## START

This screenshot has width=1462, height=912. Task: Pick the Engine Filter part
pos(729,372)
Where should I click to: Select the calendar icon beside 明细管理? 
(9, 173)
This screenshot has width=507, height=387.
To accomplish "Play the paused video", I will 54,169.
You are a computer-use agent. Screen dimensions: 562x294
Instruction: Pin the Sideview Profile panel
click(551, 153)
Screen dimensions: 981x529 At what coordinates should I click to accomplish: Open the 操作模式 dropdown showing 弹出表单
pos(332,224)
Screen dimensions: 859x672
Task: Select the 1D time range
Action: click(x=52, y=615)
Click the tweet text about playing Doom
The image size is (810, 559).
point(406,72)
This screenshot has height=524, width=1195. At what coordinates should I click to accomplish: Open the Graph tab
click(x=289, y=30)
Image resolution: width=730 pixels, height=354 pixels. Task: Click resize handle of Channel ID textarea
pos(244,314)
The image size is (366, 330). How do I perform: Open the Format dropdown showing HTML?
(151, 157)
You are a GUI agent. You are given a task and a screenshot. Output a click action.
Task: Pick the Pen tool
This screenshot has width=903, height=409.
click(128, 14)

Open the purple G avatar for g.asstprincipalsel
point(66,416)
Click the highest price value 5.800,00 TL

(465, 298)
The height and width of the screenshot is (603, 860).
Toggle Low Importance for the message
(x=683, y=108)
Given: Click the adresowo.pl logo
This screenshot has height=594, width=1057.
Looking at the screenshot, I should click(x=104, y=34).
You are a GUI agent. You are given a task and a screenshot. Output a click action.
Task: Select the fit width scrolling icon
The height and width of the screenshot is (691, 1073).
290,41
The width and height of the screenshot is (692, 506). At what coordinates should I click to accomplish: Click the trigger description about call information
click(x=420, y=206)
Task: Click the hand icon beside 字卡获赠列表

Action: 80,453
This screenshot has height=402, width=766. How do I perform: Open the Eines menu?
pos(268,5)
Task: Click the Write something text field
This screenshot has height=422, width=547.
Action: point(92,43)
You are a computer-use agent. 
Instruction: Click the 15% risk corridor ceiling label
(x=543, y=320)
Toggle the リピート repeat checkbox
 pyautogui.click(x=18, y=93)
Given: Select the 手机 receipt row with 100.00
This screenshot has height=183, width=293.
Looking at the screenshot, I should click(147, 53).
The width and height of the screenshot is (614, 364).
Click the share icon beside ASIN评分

## END

--- Short problem ---
Turn every line of the listing above into a numbered list, omitting any blank lines.

--- Answer in full ---
1. This screenshot has width=1462, height=912. Task: Pick the Engine Filter part
2. pos(729,372)
3. Where should I click to: Select the calendar icon beside 明细管理? 
4. (9, 173)
5. This screenshot has width=507, height=387.
6. To accomplish "Play the paused video", I will 54,169.
7. You are a computer-use agent. Screen dimensions: 562x294
8. Instruction: Pin the Sideview Profile panel
9. click(551, 153)
10. Screen dimensions: 981x529 At what coordinates should I click to accomplish: Open the 操作模式 dropdown showing 弹出表单
11. pos(332,224)
12. Screen dimensions: 859x672
13. Task: Select the 1D time range
14. Action: click(x=52, y=615)
15. Click the tweet text about playing Doom
16. The image size is (810, 559).
17. point(406,72)
18. This screenshot has height=524, width=1195. At what coordinates should I click to accomplish: Open the Graph tab
19. click(x=289, y=30)
20. Image resolution: width=730 pixels, height=354 pixels. Task: Click resize handle of Channel ID textarea
21. pos(244,314)
22. The image size is (366, 330). How do I perform: Open the Format dropdown showing HTML?
23. (151, 157)
24. You are a GUI agent. You are given a task and a screenshot. Output a click action.
25. Task: Pick the Pen tool
26. This screenshot has width=903, height=409.
27. click(128, 14)
28. Open the purple G avatar for g.asstprincipalsel
29. point(66,416)
30. Click the highest price value 5.800,00 TL
31. (465, 298)
32. The height and width of the screenshot is (603, 860).
33. Toggle Low Importance for the message
34. (x=683, y=108)
35. Given: Click the adresowo.pl logo
36. This screenshot has height=594, width=1057.
37. Looking at the screenshot, I should click(x=104, y=34).
38. You are a GUI agent. You are given a task and a screenshot. Output a click action.
39. Task: Select the fit width scrolling icon
40. The height and width of the screenshot is (691, 1073).
41. 290,41
42. The width and height of the screenshot is (692, 506). At what coordinates should I click to accomplish: Click the trigger description about call information
43. click(x=420, y=206)
44. Task: Click the hand icon beside 字卡获赠列表
45. Action: 80,453
46. This screenshot has height=402, width=766. How do I perform: Open the Eines menu?
47. pos(268,5)
48. Task: Click the Write something text field
49. This screenshot has height=422, width=547.
50. Action: point(92,43)
51. You are a computer-use agent. 
52. Instruction: Click the 15% risk corridor ceiling label
53. (x=543, y=320)
54. Toggle the リピート repeat checkbox
55.  pyautogui.click(x=18, y=93)
56. Given: Select the 手机 receipt row with 100.00
57. This screenshot has height=183, width=293.
58. Looking at the screenshot, I should click(147, 53).
59. The width and height of the screenshot is (614, 364).
60. Click the share icon beside ASIN评分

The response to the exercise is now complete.